• **Instructions for the task**
Lines below that include the word "agent" should each be copied.

• **Input for this task**
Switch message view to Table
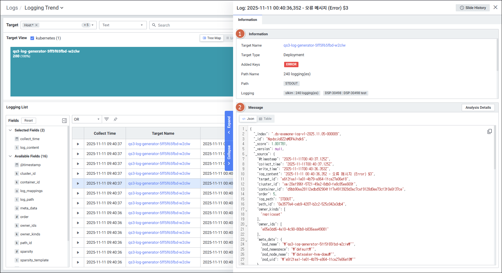 coord(265,119)
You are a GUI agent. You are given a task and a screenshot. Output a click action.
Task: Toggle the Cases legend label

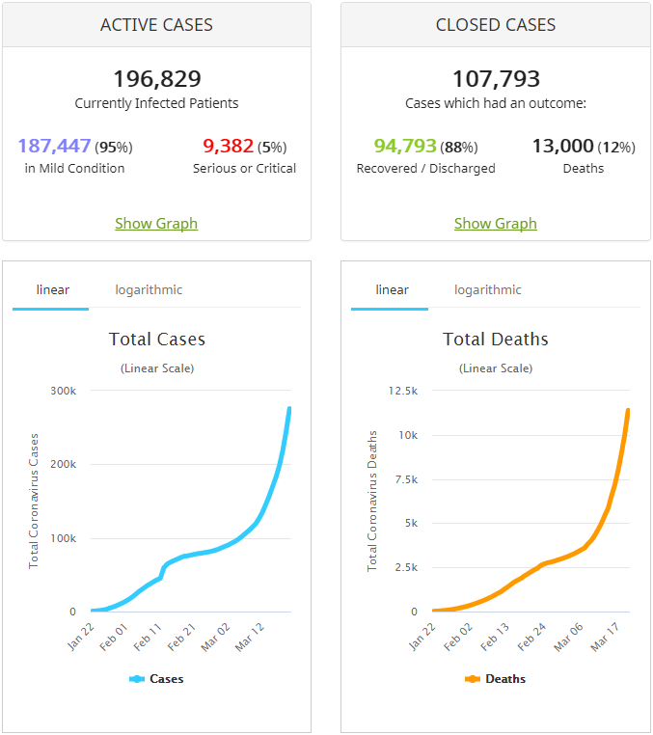pyautogui.click(x=166, y=679)
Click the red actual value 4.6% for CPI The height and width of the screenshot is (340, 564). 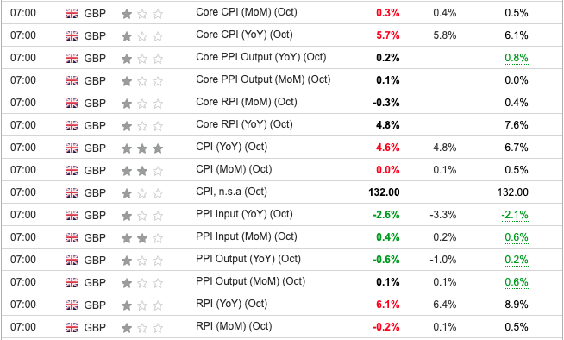[388, 148]
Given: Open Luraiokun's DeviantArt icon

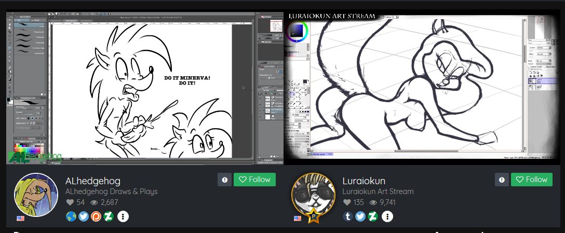Looking at the screenshot, I should pyautogui.click(x=373, y=216).
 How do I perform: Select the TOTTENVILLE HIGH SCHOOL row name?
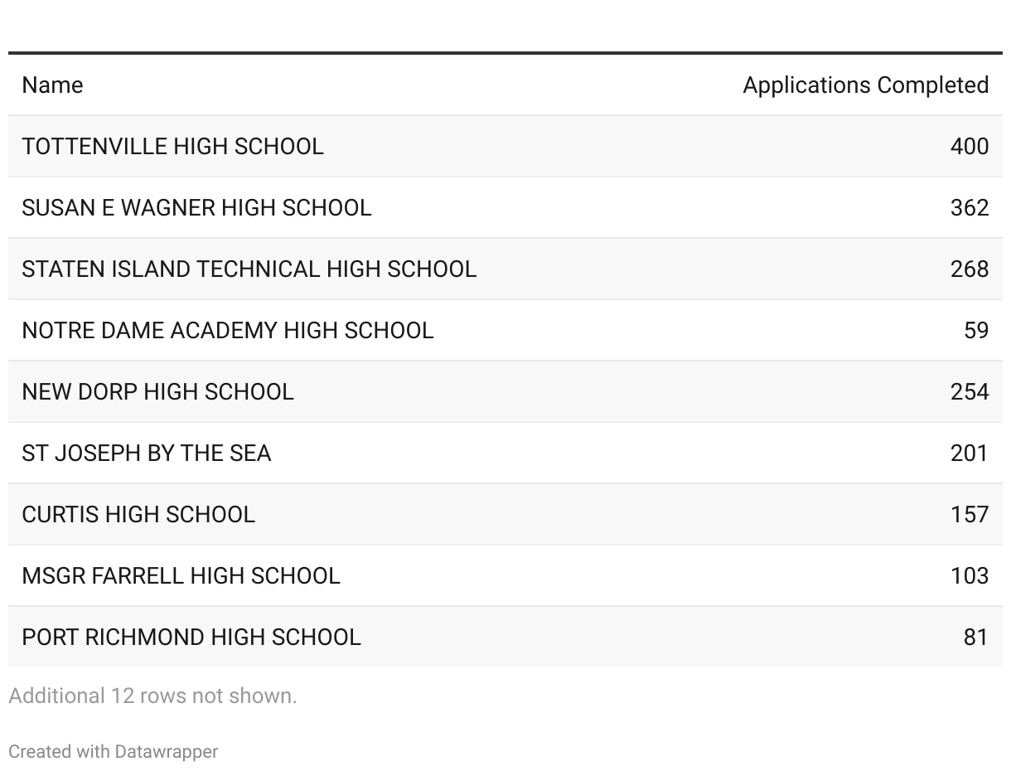click(x=172, y=147)
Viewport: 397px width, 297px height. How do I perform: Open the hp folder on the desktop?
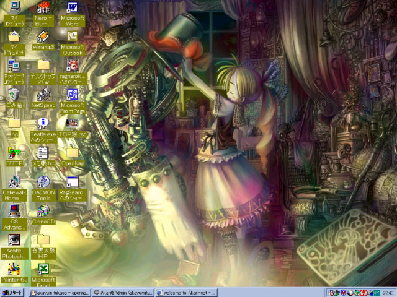[x=14, y=124]
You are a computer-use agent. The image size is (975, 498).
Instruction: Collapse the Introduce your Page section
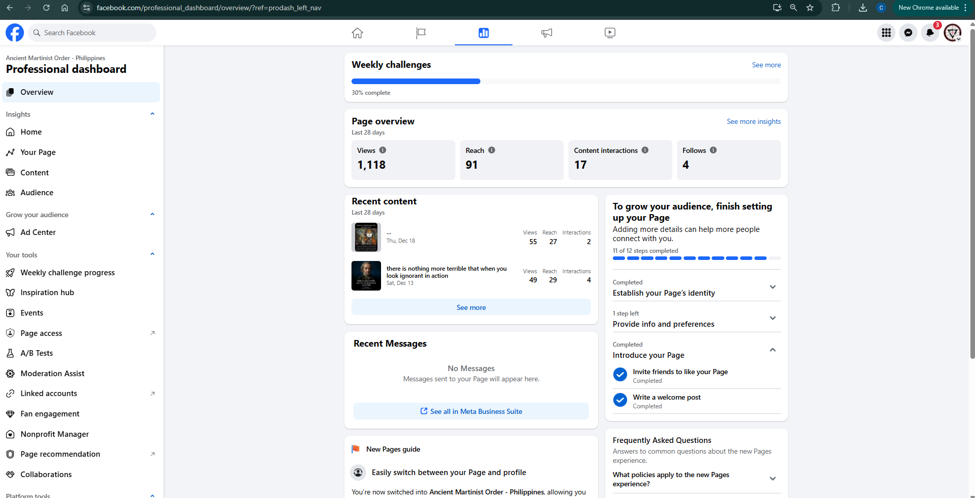772,350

• **Task answer**
You are a GUI agent. You are given a task and a screenshot. Output a click action.
You are a computer-use agent. The image size is (975, 498).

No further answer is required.